Geologic and far-field geodetic observations suggest long-term shortening between Portland, OR and Vancouver, BC of ~6-8 mm/yr in response to clockwise rotation of the forearc. Preliminary interpretation of GPS data suggests significantly slower NNE-SSW shortening of the Puget Sound region. Aggregate Holocene N-S shortening calculated from the height of recognized fault scarps and observed local uplift is ~40 m, or ~3 mm/yr. However, large areas of the forearc have not yet been surveyed with lidar, and additional shortening on not-yet-recognized scarps is likely. If fault slip largely reflects thrusting in the direction of regional contraction, there may be a surplus of fault slip. Forearc deformation may be more complicated than simple contraction by thrusting, and may involve lateral escape of forearc blocks westward over the trench.
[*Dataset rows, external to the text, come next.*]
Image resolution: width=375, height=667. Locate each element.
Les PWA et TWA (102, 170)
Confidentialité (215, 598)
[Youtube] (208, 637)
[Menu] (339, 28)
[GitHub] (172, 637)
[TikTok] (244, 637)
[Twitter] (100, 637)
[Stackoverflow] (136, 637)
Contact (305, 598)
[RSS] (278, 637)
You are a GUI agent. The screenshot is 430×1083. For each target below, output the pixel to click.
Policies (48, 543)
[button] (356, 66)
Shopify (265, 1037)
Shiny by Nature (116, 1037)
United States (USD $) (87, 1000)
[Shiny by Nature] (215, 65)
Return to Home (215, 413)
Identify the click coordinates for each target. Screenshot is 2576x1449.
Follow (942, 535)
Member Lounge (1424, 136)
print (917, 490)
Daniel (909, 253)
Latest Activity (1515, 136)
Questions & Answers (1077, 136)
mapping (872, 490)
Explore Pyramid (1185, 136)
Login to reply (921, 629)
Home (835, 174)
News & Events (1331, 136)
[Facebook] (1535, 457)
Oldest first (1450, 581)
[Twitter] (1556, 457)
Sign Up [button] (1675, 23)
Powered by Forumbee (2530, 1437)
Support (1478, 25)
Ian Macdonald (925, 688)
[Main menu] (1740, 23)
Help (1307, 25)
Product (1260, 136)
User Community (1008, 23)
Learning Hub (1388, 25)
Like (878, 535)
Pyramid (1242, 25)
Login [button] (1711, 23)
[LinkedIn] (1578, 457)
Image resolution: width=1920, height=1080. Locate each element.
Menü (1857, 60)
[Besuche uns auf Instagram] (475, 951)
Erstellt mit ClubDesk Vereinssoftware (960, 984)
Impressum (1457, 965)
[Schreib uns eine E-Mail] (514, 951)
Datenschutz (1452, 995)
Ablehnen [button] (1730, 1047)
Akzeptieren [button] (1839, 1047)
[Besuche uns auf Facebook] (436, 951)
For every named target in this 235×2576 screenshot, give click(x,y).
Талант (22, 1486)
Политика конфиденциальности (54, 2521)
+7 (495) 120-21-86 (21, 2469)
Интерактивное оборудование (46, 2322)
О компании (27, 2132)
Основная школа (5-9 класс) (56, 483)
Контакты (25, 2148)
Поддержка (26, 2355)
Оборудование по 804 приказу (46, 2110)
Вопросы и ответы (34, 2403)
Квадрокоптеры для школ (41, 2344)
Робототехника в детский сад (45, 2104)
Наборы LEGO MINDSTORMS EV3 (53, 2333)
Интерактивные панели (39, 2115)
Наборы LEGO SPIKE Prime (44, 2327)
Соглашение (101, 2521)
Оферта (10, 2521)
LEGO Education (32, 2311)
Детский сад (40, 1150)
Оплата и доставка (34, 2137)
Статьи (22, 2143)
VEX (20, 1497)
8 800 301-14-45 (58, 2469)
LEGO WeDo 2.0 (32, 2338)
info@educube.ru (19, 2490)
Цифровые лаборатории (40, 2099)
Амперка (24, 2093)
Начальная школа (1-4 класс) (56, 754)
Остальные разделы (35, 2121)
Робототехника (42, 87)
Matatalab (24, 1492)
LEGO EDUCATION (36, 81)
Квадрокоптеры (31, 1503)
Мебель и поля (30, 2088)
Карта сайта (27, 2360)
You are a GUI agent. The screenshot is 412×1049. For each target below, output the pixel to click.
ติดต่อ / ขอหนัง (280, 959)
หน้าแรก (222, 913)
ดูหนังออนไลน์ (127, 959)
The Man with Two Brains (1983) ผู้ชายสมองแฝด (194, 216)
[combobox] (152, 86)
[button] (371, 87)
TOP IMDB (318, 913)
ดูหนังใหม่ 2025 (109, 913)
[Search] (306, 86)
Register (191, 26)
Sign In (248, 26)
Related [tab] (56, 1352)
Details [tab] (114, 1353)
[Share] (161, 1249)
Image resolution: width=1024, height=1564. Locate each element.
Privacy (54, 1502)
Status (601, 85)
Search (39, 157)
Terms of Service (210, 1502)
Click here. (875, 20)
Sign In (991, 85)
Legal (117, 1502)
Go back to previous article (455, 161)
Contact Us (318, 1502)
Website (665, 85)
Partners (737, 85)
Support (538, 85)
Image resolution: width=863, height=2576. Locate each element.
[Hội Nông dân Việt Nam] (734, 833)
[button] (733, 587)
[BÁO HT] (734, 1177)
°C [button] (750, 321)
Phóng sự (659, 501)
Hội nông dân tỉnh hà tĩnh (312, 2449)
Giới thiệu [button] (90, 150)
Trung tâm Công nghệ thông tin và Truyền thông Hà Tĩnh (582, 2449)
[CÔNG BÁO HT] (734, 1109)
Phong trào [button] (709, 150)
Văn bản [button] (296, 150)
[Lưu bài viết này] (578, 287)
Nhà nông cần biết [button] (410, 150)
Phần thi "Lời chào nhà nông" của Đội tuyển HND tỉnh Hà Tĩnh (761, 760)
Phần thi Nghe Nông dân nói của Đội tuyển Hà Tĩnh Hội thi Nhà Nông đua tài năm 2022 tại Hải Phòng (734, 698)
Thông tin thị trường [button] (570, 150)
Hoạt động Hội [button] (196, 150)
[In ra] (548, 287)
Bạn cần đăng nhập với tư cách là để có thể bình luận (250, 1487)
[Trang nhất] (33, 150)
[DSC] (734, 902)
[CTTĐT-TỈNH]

Strike slip observed in trenches on the WNW-trending Rocky Point and Little River scarps supports this inference.

Active shortening on the Boulder Creek fault at the latitude of Bellingham demonstrates that forearc deformation is not confined to the Olympic-Wallowa lineament and suggests that the southern end of the Coast Mountains buttress may be deforming.